Monday, September 12, 2011

Serve & Protect: A New Way to be a Locavore

A New Way to be a Locavore - by Ashford Rosenberg, Tennessee Aquarium sustainability coordinator

The “locavore” movement started in 2005, but the concept of eating local is nothing new. In the past, people either had to grow their own food, or buy it from a local farmer. Globalization made once exotic foods more readily available. Now, with concerns of green house gas emissions resulting from shipping food, many people are again sourcing from local farmers.

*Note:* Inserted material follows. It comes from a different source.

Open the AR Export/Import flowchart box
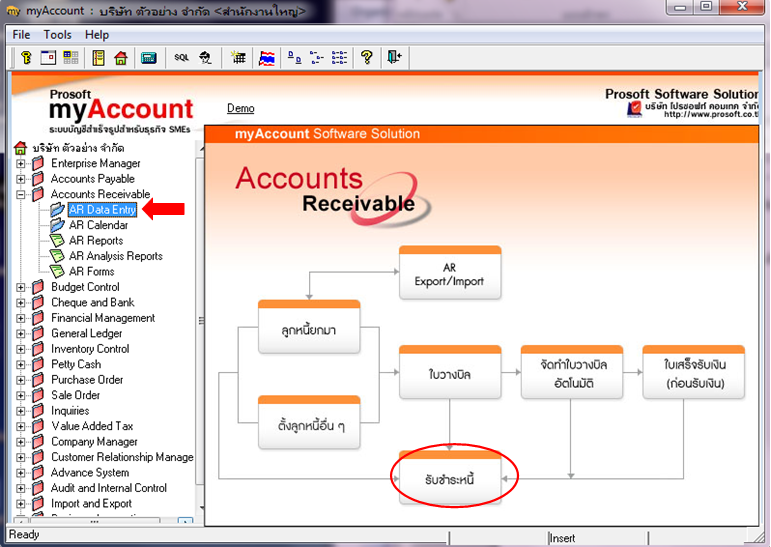 pyautogui.click(x=450, y=273)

There are several farms within 100 miles of Chattanooga, and many of them are present in area farmers’ markets. Anyone who has been to the Chattanooga Market on a Sunday, or the Main Street Farmer’s Market on Wednesdays, is familiar with the variety of produce available from different farms. But did you know there is a way to source seafood locally?

Rainbow trout, while technically a freshwater fish, are a healthy source of seafood. They are similar in taste and health benefits to salmon, and the farming methods of trout have less environmental impacts. Salmon are often farmed in open net pens, which are contained areas that float in a body of water. The waste and excess food from the pen is washed directly into the environment, degrading water quality and transferring parasites and disease to wild fish. There is also a concern about escapees from the farm breeding with wild fish. Trout, on the other hand, are farmed inland in closed systems. These closed systems alleviate the fear of disease, parasites, and escaped fish affecting the wild populations.

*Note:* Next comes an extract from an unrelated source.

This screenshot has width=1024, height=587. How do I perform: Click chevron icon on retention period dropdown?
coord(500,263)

Now for the best part. Trout is local! Not only is there a rainbow trout farm in the next county (Pickett Trout Ranch in Dunlap, TN), but many streams in the area are stocked with rainbow trout for anglers. Check TWRA regulations to find the trout stream closest to you. Brown trout and the native Brook trout also inhabit Tennessee streams. (All three species can be seen in the Tennessee Aquarium's Cove Forest exhibit.) Catching your own fish for dinner is the most sustainable eating habit, with sourcing from local farms not far behind.

Many restaurants in the Chattanooga area serve trout. Look for it on the menu, and enjoy a delicious, healthy, and sustainable dinner. Or, try Alton Brown's Serve & Protect Pecan Crusted Trout recipe. Bon Appétit!